The dead year also did something historically portentous: It brought people out into the street in protest against the selfish rich and the scheming politicians. It was a public rebellion such as the world had not witnessed in recent memory – not even during the turmoil that followed the dismantling of the Soviet Union at the start of the 1990s; that was a revolution from above although it turned later into a revolution from below.
What 2011 saw was a revolutionary surge from below against tyrannical forces above. It brought about bloody regime changes in some countries. In some other countries hated rulers further entrenched their positions through suppression and killings. In many democracies, the honesty and competence levels of elected governments were challenged by those who elected them. The message everywhere was the same: Those who govern can neither ignore nor take for granted those who are governed.
Nothing summed up that message more poignantly than the oft-quoted story of the small man who started it all. This streetside vegetable seller in a small town in Tunisia was fined, then slapped and publicly humiliated by a police woman. The man went away, but returned an hour later to set himself ablaze in the town square. The anger of the masses was aroused and the Arab Spring was under way.
In America it was not humiliation of the citizen that made the worm turn. It was the ugly face of capitalism, hence the name “Occupy Wall Street”, instead of “Occupy the White House”. Globalisation favoured the Fat Cats, the multinationals, the big banks whose CEOs walked off with big bonuses even as their business applied for bankruptcy. People wanted an end to this exploitation.

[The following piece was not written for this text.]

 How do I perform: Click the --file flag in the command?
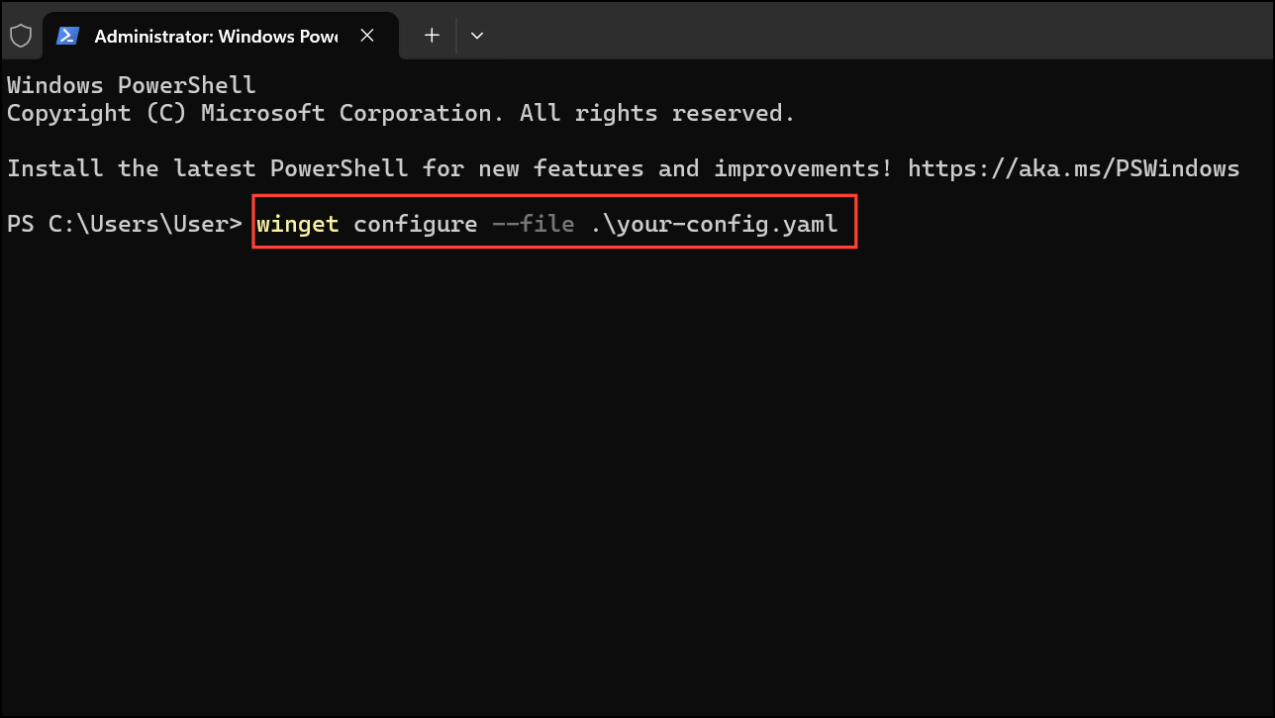coord(534,224)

In India is was public disgust with corruption that turned the people against the system. The reality about corruption in India is that no party and no leader has made any real effort to combat it, not even the few leaders who were known for their personal integrity. It was as though the system of venality, turpitude and deception was so deeply entrenched that no leader or party could dare to oppose it. When generations of leaders functioned on that premise and decades passed with corruption only getting wider and deeper and more brazen, Hazare happened.
Infuriatingly politicians assume that voters are for fooling, that all the people can be fooled all the time. Look at the happenings in UP. Murderers and rapists were proudly flaunted as cabinet ministers by Mayawati. For more than four years they were allowed to violate all laws and, as the Comptroller and Auditor General reported, misuse public funds in PWD, Housing, Excise, Animal Husbandry, Medical, Family Welfare. After this prolonged plunder, just as the election schedule is announced, she dismisses some plunderers, rapists and murderers. Does she see the people of her state as mules?
We can put the question to the BJP bosses as well because that party quickly absorbed into its ranks several of the dismissed plunderers. The rejects of Mayawati will now be the heroes of the Party With a Difference, now renamed One More Party of Hypocrites. What a cynical abuse of elections? How crude can these manipulators get?
Politicians do not realise that people have started seeing through their trickery. The anger of those who took to the street all over India will intensify as rogue politicians grab power through deceipt and intrigue. The neutralisation of good men like Manmohan Singh and the indifference of power-wielders like Sonia Gandhi will aggravate public discontent. What shape will the Indian Spring take, and when?